Over two-plus years, Koll slogged through the City of Del Mar’s exacting review process and a procedural challenge from former mayor Al Corti, who lives a stone’s throw away. Koll brought in Planter to run the kitchen and Katowski to run the brewhouse and, with all hands in, they transformed the 4,500 square feet of industrial space into the San Diego region’s first cuisine-forward brewery.

“I was lucky because I grew up here and a lot of the neighbors know me and had my beers and have always supported me in this endeavor,” Koll said. “It kind of feels like I cheated a little bit because I had so much community support.”

It may be their first time taking the helm, but to call them first-timers would be a disservice to their lengthy culinary pedigrees. The trio combined has decades of experience in the kitchens of some of the area’s most venerated eateries — Mille Fleurs, The Inn at Rancho Santa Fe, Prepkitchen and the University Club among them.

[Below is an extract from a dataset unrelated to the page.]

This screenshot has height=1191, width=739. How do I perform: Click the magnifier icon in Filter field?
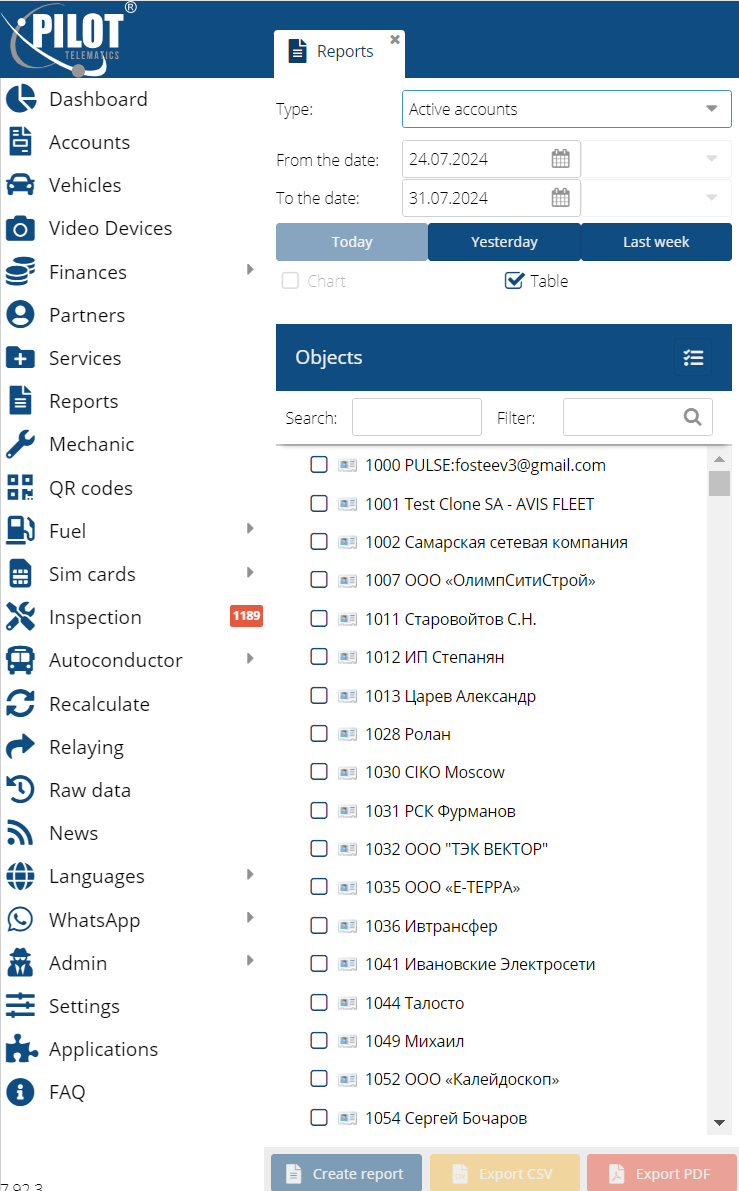point(692,417)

Now the trio find themselves cozied up to the south bank of the San Dieguito Lagoon and Wildlife Bird Reserve, where a stretch of the Coast-to-Crest trail winds up against the 2,000-square-foot patio filled with communal tables, fire-pit booths, custom swings and space to play bocce, cornhole and the like.

But the Viewpoint moniker is not about the panoramic vista that opens onto the lagoon once the retracting garage doors roll up.

“The idea of Viewpoint is that it’s about perspective, we’re constantly playing with themes and design elements that make you look twice,” Koll said. “How you see things is always going to be different than the person next to you; the same is true for flavor and food and beer.”

Standing in the dining room as they hustle through preparations for the horseracing season at the fairgrounds next door, what jumps out are the flourishes of thoughtful detail. The Viewpoint logo, when flipped upside-down, reads with squinted eyes as “good beer.” Custom-made planters hang from the high ceilings, made by Laver himself. Vintage Skee-ball machines were brought in from the East Coast. Tables were carved from local Torrey pine. A wall of lockers will house a Mug Club with custom-engraved name tags. A special spot on the menu has been set aside for their “Buy a Bird a Beer” campaign to benefit the San Dieguito River Valley Conservancy.

With collaboration the name of their game, ingredients in Planter’s culinary offerings will coincide with the beer flowing out of Katomski’s 15-barrel brewhouse, set to include a Mandarina Pale Ale, a Red Rye IPA that won warm reception at last month’s Summer Solstice event, and a single-malt, single-hop French Saison.

Once Viewpoint settles in, the in-house collaboration will only deepen.

“We’re going to do some very cool stuff with the chefs in the back where they’re going to recommend the spices I brew with,” Katomski said. “We’re talking not just about pairing the food but actually putting some of those ingredients into the beer.”

Little surprise, then, that the DIY ethic has carried over into Planter’s kitchen. He’s dehydrating the limes and making the salt for the chicken dry rub. Ditto for their house-made hot wing sauce. Even the ketchup and mayonnaise will be made on site.

“It’s pub fare but it’s sophisticated,” he said. “It has some class to it.”

But if there’s one dish that encapsulates Viewpoint, it’s the bao bun pretzels, which are already catching buzz from San Diego’s food and beer bloggers.

Is it the German classic that Planter learned from Chef Martin Woesle at Mille Fleurs? Or is it the Asian staple inspired by Casey Thompson — she of Top Chef fame — while he was at The Inn at Rancho Santa Fe?

Yes to both.

“It really does personify what we are,” Planter said.